(Source records)
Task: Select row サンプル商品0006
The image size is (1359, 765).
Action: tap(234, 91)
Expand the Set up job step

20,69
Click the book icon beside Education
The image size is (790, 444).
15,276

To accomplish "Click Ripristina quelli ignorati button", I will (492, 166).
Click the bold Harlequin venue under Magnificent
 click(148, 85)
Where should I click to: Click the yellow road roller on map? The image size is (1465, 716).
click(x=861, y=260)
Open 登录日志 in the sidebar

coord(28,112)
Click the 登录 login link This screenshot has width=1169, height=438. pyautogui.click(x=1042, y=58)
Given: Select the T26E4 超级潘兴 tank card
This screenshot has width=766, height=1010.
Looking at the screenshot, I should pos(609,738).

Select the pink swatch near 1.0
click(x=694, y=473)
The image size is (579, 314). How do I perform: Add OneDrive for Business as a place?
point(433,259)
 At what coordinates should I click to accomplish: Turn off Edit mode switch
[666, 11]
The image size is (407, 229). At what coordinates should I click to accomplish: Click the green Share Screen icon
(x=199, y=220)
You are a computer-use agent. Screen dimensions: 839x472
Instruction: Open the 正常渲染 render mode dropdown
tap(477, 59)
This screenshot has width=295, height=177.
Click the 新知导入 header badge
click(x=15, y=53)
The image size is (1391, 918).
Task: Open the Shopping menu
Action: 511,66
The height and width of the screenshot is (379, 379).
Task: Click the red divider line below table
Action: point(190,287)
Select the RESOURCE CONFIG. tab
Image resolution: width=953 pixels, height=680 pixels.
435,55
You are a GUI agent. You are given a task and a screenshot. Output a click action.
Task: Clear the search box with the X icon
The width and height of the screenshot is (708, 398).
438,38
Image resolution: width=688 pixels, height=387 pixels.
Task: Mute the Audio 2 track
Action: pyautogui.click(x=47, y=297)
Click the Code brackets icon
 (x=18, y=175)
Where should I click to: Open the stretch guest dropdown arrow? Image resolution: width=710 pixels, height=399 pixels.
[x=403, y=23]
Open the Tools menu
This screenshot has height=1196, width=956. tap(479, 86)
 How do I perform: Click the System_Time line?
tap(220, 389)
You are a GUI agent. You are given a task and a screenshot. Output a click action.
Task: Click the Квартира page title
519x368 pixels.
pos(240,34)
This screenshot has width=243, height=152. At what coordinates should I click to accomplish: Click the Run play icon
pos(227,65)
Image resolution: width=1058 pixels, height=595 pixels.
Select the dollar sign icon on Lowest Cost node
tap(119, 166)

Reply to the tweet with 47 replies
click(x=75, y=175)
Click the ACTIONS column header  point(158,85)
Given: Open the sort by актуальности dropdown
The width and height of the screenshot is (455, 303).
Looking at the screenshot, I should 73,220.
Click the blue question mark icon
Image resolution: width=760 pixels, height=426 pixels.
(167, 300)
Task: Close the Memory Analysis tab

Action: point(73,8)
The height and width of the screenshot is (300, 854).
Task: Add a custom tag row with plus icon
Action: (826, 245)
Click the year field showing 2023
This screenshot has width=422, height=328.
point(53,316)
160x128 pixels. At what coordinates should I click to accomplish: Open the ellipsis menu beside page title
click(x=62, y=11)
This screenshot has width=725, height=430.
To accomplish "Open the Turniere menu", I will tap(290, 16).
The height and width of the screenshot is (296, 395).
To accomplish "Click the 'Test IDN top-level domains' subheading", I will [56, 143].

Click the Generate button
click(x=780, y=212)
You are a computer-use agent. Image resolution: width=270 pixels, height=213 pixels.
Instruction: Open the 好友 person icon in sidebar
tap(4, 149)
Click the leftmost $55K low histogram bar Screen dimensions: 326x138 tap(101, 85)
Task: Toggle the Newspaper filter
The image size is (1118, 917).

_TASK STATEMENT_: Turn the records into a two-column CSV with one row per record, headed record_text and answer. Begin at the line that has "This screenshot has width=243, height=152." and stop after the line that has "Click the ACTIONS", quoting every field and replacing any line breaks with spaces.

_WRITTEN RESPONSE_:
record_text,answer
"This screenshot has width=243, height=152. At what coordinates should I click to accomplish: Click the Run play icon","pos(227,65)"
"Image resolution: width=1058 pixels, height=595 pixels. Select the dollar sign icon on Lowest Cost node","tap(119, 166)"
"Reply to the tweet with 47 replies","click(x=75, y=175)"
"Click the ACTIONS column header","point(158,85)"